[TASKS TO PERFORM]
[1] According to the Dish Network article, how many net subscribers did DISH lose in its recent quarter?
[2] Using the Dish Network article, decide whether each statement agrees with it, answering yes or no and quoting the words that decide it: (a) Analysts had expected DISH to lose 264,000 subscribers in the quarter. (b) DISH stock trades at about 20 times this year's earnings. (c) Charlie Ergen acquired Blockbuster for $228 million.
++++ PROVIDED PASSAGE ++++
When it comes to Dish Network (NASDAQ:DISH) the haters have it right. Dish stock still is a little too risky.
Source: Dave L via Flickr
DISH lost a net 334,000 subscribers in its recent disappointing quarter, worse than the 264,000 analysts had expected, as viewers dropped the service in response to content cutbacks. DISH no longer offers AT&T’s (NYSE:T) HBO and Spanish language broadcaster Univision because of disputes over retransmission fees.
The growth in cord-cutters who quit pay TV services like DISH for cheaper alternatives only makes matters worse for the company.
CEO W. Erik Carlson warned that the customer losses would continue in April if HBO isn’t restored in time for the new season of “Game of Thrones.” The odds are slim that any of the defecting customers will return if DISH can ever come to terms with the content providers. Given the plethora of TV-watching choices available to consumers, why would they bother?
To be sure, DISH stock is dirt cheap, trading at a multiple of 10.79 times this year’s earnings. Wall Street analysts have an average 52-week price target of $45.90, more than 40 percent higher than where it currently trades. However, the stock, which lost ground recently after posting disappointing earnings, is a “value trap.”
While DISH Chairman Charlie Ergen is a billionaire for a reason, he has made his share of bone-headed moves including his $228 million acquisition of Blockbuster, which he planned to turn into a rival to Netflix (NASDAQ:NFLX). Of course, that didn’t happen and the Blockbuster brand is only a memory now. His current plan to convert DISH into a 5G player won’t be easy to pull off or cheap.
++++ PROVIDED DATA ++++
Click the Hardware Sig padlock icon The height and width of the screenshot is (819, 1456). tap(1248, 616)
++++
++++ PROVIDED DATA ++++
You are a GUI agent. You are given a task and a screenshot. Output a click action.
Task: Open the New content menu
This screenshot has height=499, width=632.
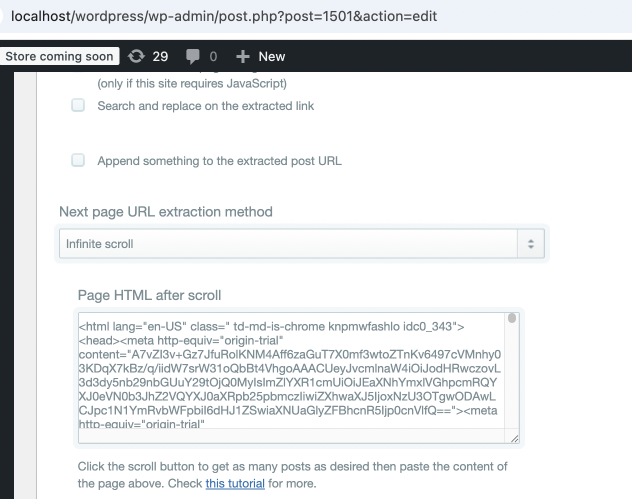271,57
++++
[RESPONSES TO THE EXERCISE]
[1] DISH lost a net 334,000 subscribers.

[2]
(a) Yes: "worse than the 264,000 analysts had expected"
(b) No: "trading at a multiple of 10.79 times this year’s earnings"
(c) Yes: "his $228 million acquisition of Blockbuster"